The Appellate Group

State v. Clara

State v. Clara, 2024 UT 10 (Petersen, J.)

Criminal Procedure

Clara was charged with seven counts of felony discharge of a firearm. The district court dismissed Clara’s criminal case after an evidentiary hearing, ruling that Clara had made a prima facie claim of self-defense under the Pretrial Justification Statute (Utah Code § 76-2-309(3)). The State appealed, arguing that none of the evidence adduced at the hearing showed that Clara had a reasonable belief of imminent threat of harm. The Utah Supreme Court affirmed, holding:

  • The district court did not err in ruling that Clara made a prima facie claim of self-defense at the evidentiary hearing. 
  • Practice tip: For a defendant claiming self-defense to be held criminally liable for recklessly endangering a bystander, the State must specifically raise the issue on appeal—particularly where the defendant was not charged with reckless endangerment.
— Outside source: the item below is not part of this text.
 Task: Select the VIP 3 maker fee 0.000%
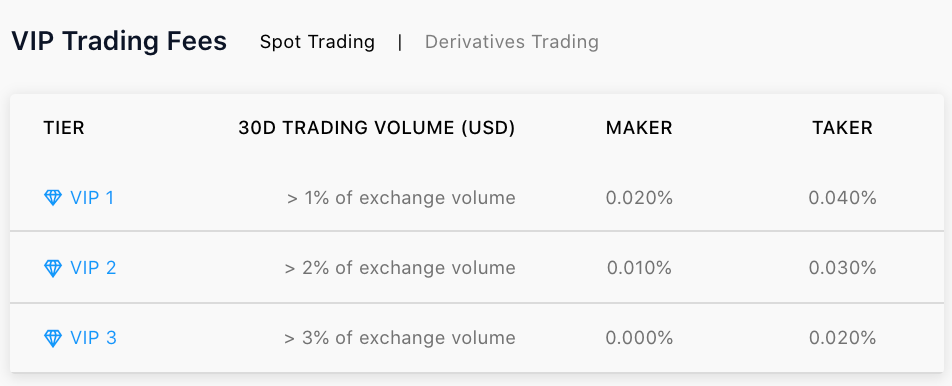[x=639, y=337]
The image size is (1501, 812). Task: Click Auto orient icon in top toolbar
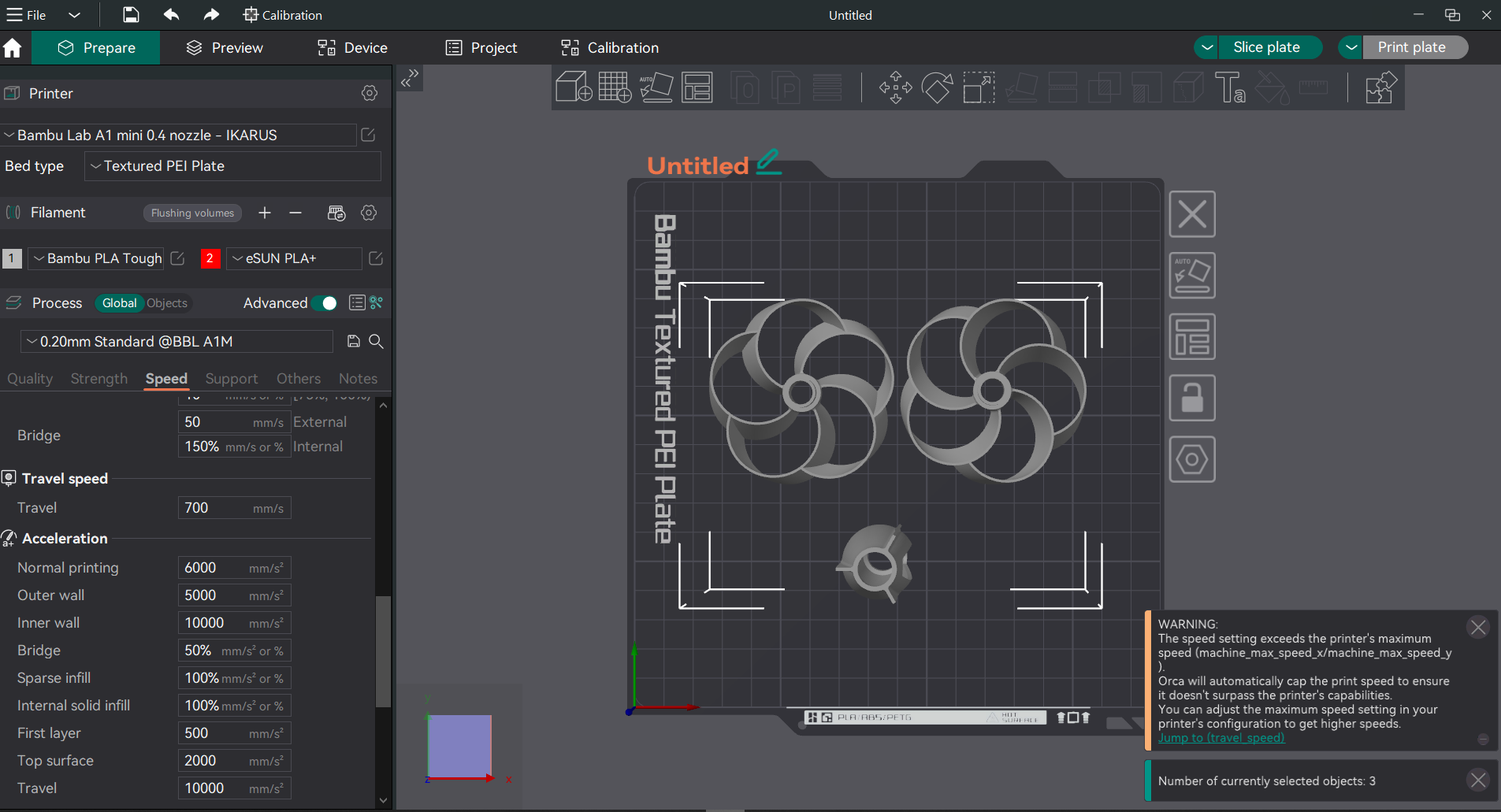(656, 87)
This is true even if the court agrees that the defendant’s actions endangered a bystander.
  • Practice tip: Because neither party objected to the district court’s conclusion that a prima facie showing under the Pretrial Justification Statute was the same showing that would be necessary to get past a motion for directed verdict at trial—that is, enough evidence that a juror acting reasonably could conclude that self-defense applies—the Utah Supreme Court did not address the unpreserved issue of the proper procedure required for a defendant to make a prima facie claim of justification.